私は廊下の窓から見える桜の木を見上げた。あんなに仲良かったのに、私と美幸ちゃんの距離は一体何故こうも開いてしまったのだろう……



「今年もサル年ぃぃぃぃぃいいいい!!」



 矢先、窓が割れる。「日本一」と書かれた電子ボードをカゴに乗せた電動チャリンコが廊下に着地する。

「俺は猿頭桃太郎さるがしらももたろう! 今日こそ学年一位の座は貰うぜぇぇえ!」

 電動チャリンコから勢いよく飛び出したのは、ロングヘアの男であった。よく見ると右手はサイボーグで、左手もサイボーグである。

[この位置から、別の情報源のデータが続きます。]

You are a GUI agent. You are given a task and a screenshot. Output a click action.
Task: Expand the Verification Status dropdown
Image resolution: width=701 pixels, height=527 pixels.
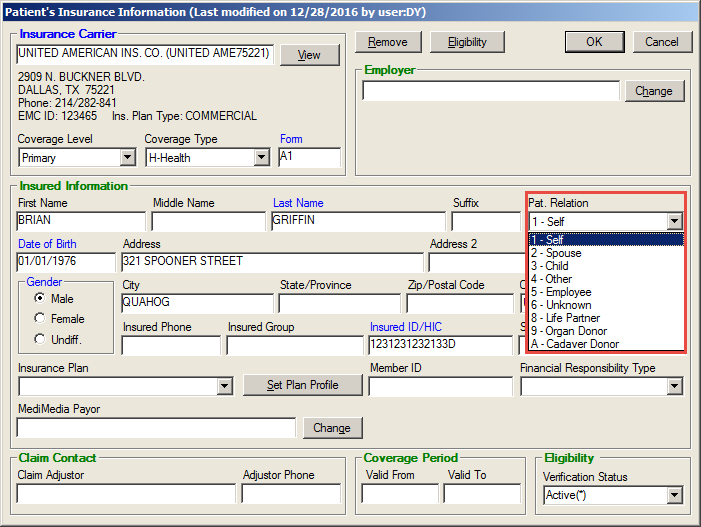674,495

 男は、美幸ちゃんを取り囲む動物さんたちに殴りかかる。

「あ、待って……!」

 驚いたことに、そんな緊迫した声の主は私だった。今まさに、戦いの中心部にされつつある彼女を守ろうと、飛び出してしまったのだ。

 瞬間、世界が歪んだ。漫画の集中線みたいに、目の前の景色が歪んでいく。「ああ、これがこの小説における戦闘開始の描写なのか、ゲームかよ」なんて思った。